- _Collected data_
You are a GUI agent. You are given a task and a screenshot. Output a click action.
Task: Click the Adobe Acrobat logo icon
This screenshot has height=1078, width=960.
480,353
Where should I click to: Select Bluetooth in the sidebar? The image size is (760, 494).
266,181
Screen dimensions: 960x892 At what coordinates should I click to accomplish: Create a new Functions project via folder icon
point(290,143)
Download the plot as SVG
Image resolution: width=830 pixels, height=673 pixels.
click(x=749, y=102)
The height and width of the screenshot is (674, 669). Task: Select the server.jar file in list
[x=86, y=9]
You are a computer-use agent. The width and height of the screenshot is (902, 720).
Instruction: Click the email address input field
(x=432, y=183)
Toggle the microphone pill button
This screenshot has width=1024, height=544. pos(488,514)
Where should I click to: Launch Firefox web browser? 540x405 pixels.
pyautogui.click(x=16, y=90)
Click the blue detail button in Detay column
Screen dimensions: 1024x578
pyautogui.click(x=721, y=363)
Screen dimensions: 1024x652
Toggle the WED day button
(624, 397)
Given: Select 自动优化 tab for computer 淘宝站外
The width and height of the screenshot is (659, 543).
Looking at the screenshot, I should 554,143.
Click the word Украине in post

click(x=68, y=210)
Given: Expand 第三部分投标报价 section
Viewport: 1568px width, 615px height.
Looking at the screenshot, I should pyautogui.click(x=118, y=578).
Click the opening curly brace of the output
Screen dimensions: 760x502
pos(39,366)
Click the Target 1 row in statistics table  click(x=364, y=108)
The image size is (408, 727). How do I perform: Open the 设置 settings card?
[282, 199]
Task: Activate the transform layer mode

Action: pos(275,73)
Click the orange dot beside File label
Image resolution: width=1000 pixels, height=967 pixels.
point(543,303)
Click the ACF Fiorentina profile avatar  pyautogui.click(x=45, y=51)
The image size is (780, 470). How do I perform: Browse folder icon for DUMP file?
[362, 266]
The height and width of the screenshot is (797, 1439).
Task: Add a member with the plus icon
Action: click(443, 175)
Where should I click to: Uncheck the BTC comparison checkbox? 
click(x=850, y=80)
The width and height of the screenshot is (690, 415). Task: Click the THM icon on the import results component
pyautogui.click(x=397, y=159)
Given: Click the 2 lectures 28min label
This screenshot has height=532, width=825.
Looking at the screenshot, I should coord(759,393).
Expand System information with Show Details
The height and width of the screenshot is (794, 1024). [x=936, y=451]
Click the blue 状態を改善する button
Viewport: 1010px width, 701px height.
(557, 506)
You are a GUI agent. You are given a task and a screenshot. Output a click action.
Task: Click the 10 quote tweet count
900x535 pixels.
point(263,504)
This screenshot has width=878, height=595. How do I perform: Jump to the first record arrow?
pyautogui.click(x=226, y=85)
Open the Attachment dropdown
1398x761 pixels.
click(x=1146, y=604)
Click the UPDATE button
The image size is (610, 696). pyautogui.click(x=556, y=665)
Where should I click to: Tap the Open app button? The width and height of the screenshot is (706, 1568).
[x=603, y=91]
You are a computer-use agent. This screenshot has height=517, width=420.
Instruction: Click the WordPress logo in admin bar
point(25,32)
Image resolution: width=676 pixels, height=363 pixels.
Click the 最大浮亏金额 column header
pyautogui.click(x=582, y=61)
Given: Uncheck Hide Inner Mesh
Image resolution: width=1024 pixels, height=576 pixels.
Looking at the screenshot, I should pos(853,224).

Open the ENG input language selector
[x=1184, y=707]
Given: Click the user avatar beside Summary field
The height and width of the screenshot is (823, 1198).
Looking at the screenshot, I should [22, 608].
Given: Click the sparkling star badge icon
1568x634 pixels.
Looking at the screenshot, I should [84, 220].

- _Work order_
Each record is to be repeated exactly.

- _Solution_
You are a GUI agent. You are given a task and a screenshot. Output a click action.
Task: Click the Adobe Acrobat logo icon
This screenshot has height=1078, width=960.
480,353
Where should I click to: Select Bluetooth in the sidebar? The image size is (760, 494).
266,181
Screen dimensions: 960x892 At what coordinates should I click to accomplish: Create a new Functions project via folder icon
point(290,143)
Download the plot as SVG
Image resolution: width=830 pixels, height=673 pixels.
click(x=749, y=102)
The height and width of the screenshot is (674, 669). Task: Select the server.jar file in list
[x=86, y=9]
You are a computer-use agent. The width and height of the screenshot is (902, 720).
Instruction: Click the email address input field
(x=432, y=183)
Toggle the microphone pill button
This screenshot has width=1024, height=544. pos(488,514)
Where should I click to: Launch Firefox web browser? 540x405 pixels.
pyautogui.click(x=16, y=90)
Click the blue detail button in Detay column
Screen dimensions: 1024x578
pyautogui.click(x=721, y=363)
Screen dimensions: 1024x652
Toggle the WED day button
(624, 397)
Given: Select 自动优化 tab for computer 淘宝站外
The width and height of the screenshot is (659, 543).
Looking at the screenshot, I should 554,143.
Click the word Украине in post

click(x=68, y=210)
Given: Expand 第三部分投标报价 section
Viewport: 1568px width, 615px height.
Looking at the screenshot, I should pyautogui.click(x=118, y=578).
Click the opening curly brace of the output
Screen dimensions: 760x502
pos(39,366)
Click the Target 1 row in statistics table  click(x=364, y=108)
The image size is (408, 727). How do I perform: Open the 设置 settings card?
[282, 199]
Task: Activate the transform layer mode

Action: pos(275,73)
Click the orange dot beside File label
Image resolution: width=1000 pixels, height=967 pixels.
point(543,303)
Click the ACF Fiorentina profile avatar  pyautogui.click(x=45, y=51)
The image size is (780, 470). How do I perform: Browse folder icon for DUMP file?
[362, 266]
The height and width of the screenshot is (797, 1439).
Task: Add a member with the plus icon
Action: click(443, 175)
Where should I click to: Uncheck the BTC comparison checkbox? 
click(x=850, y=80)
The width and height of the screenshot is (690, 415). Task: Click the THM icon on the import results component
pyautogui.click(x=397, y=159)
Given: Click the 2 lectures 28min label
This screenshot has height=532, width=825.
Looking at the screenshot, I should coord(759,393).
Expand System information with Show Details
The height and width of the screenshot is (794, 1024). [x=936, y=451]
Click the blue 状態を改善する button
Viewport: 1010px width, 701px height.
(557, 506)
You are a GUI agent. You are given a task and a screenshot. Output a click action.
Task: Click the 10 quote tweet count
900x535 pixels.
point(263,504)
This screenshot has width=878, height=595. How do I perform: Jump to the first record arrow?
pyautogui.click(x=226, y=85)
Open the Attachment dropdown
1398x761 pixels.
click(x=1146, y=604)
Click the UPDATE button
The image size is (610, 696). pyautogui.click(x=556, y=665)
Where should I click to: Tap the Open app button? The width and height of the screenshot is (706, 1568).
[x=603, y=91]
You are a computer-use agent. This screenshot has height=517, width=420.
Instruction: Click the WordPress logo in admin bar
point(25,32)
Image resolution: width=676 pixels, height=363 pixels.
Click the 最大浮亏金额 column header
pyautogui.click(x=582, y=61)
Given: Uncheck Hide Inner Mesh
Image resolution: width=1024 pixels, height=576 pixels.
Looking at the screenshot, I should pos(853,224).

Open the ENG input language selector
[x=1184, y=707]
Given: Click the user avatar beside Summary field
The height and width of the screenshot is (823, 1198).
Looking at the screenshot, I should [22, 608].
Given: Click the sparkling star badge icon
1568x634 pixels.
Looking at the screenshot, I should [84, 220].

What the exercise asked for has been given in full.